During my senior year, several students, including myself, were chosen to attend a Black-white encounter session led by the late Dr. Charles King, a nationally known anti-racism trainer. Black-white encounter sessions were intensive interactive sessions led by Black facilitators by which white participants had to confront their own personal and systemic racism. They were popular in the late 1960s and 70s. The sessions were confrontational and intense, and we were charged with bringing them back to the school, which we did. There were efforts to institute a Black history class, which were successful but short-lived. Some of us were getting keen on identifying institutionalized racism, making changes in our immediate environment, and contemplating whether we would continue the efforts after graduating.

I wanted to ask what people were doing to fight the rising tide of white supremacy, but instead, I just listened and discovered no one had really exerted any energy in that direction. Most people had gone on to their careers, raising families, and pursuing what America defines as success. And after all, I didn’t want to distract from our joy of reconnecting after not seeing each other for so long.
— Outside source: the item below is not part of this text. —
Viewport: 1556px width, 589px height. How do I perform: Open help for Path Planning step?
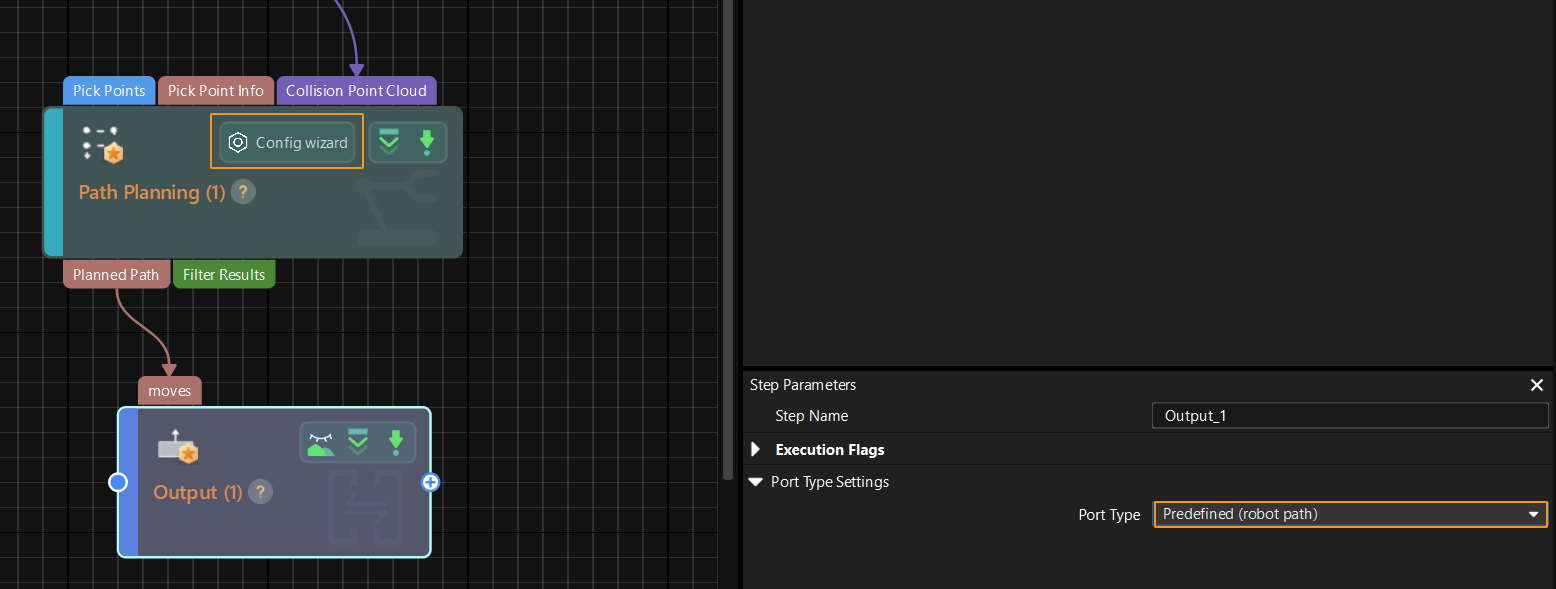click(243, 192)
Reflecting on our being sensitized to social issues, I couldn’t help but reflect on the racist issues reported by current high school students last spring. Students impacted put together a six-page list of incidents including racial slurs from teachers and white students. There were few  or no consequences given after repeated complaints from students. Eventually, a few students organized a walkout in which over 100 students participated.

I’m hoping these issues are being resolved. My question though is, how did Yellow Springs come to foster such an environment that led to these incidents? Despite our touted reputation for social justice, and interracial harmony, has Yellow Springs secretly, silently, begun surfing the waves of racism and white supremacy that have been cascading across the county in recent years? I can’t imagine the incidents raised by students last spring happening during my time at Yellow Springs High School. The culture of the school would not have supported it. I’m not saying that there were no problems, but for the most part when issues came up, they were not allowed to linger and fester.
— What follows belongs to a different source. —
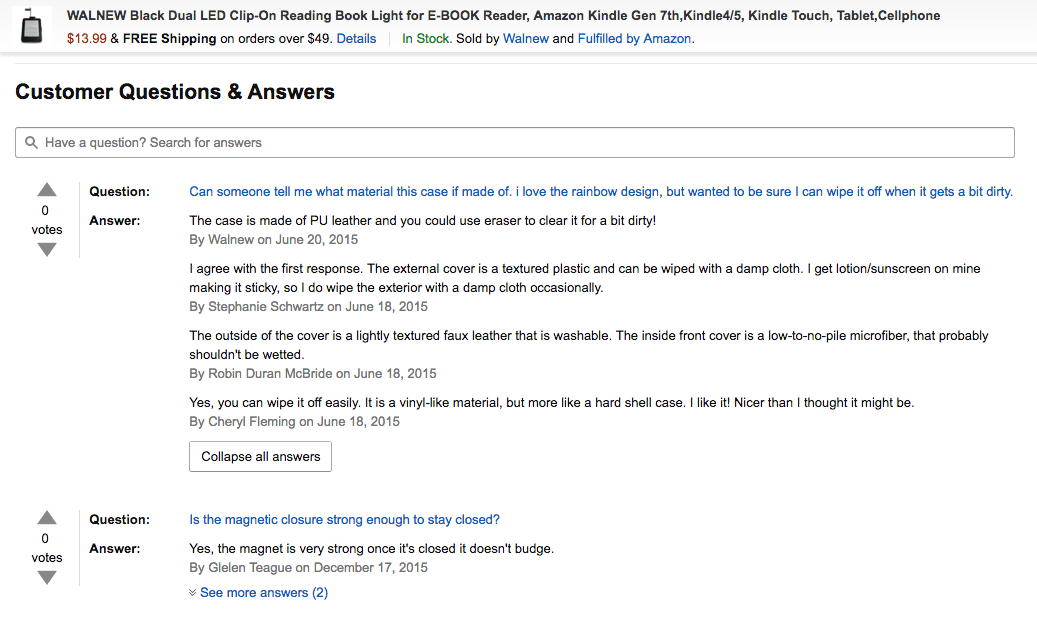The width and height of the screenshot is (1037, 618).
Task: Click the WALNEW product title at the top
Action: coord(499,15)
Recently, I have listened painfully to some Black women friends in town as they described incidents in which they were oppressed and shut down. Their experiences included being “shushed” during group discussions for challenging the course of discussion. White members responded by saying things like, “I don’t want to talk about that right now. Let’s just move on.” It’s the “Shut up and dribble response” to diversity and inclusion. In another instance, I know of  a woman who was denied resources, funds requested to promote anti-racist programming in Yellow Springs from a prominent local institution. She was told that resources were not available when in fact, that was not the case. In yet another situation, a Black woman in a position of leadership was told by a white man  that she was not wanted at her job, and that efforts were in motion to push her out of her position.

I know that there are anti-racist efforts in town that have attempted to address and limit these kinds of problems. It seems, though, that not enough people are being reached, or perhaps they refuse to engage in a process that brings the reality and depth of their racism to the surface.
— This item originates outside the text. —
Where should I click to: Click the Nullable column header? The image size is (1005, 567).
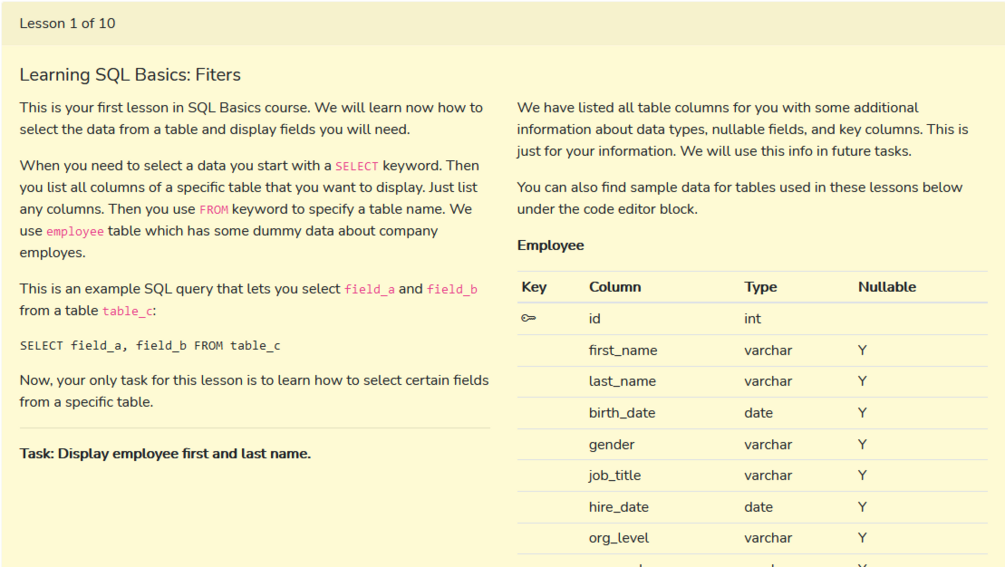coord(886,287)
This, of course, is nothing new. In “Where Do We Go From Here: Chaos or Community?” King wrote, “Whites, it must frankly be said, are not putting in a similar mass effort to re-educate themselves out of their racial ignorance. It is an aspect of their sense of superiority that the white people of America think they have so little to learn.”

The theme of our most recent Dr. Martin Luther King Day program was “The Fierce Urgency of Now,” a phrase Dr. King used during his 1963 speech at the March on Washington for Jobs and Freedom, and again at his “Beyond Vietnam” speech at the Riverside Church in New York in 1967. It was our desire to bring attention to the burning social issues of today, especially locally.

I think that we have scratched the surface with the Courageous Conversations project sponsored by the 365 Project. There are several other projects around town, some spawned by the murder of George Floyd. Given these efforts, however, the question that arises is, “If we are truly to become an anti-racist community, how do we engage the vast majority of the community to make this a place where white supremacy, white domination and racism, including the skin-peeling anti-black microaggressions, have no room to breathe?”

I’m looking forward to this community coming together to formulate answers to this question.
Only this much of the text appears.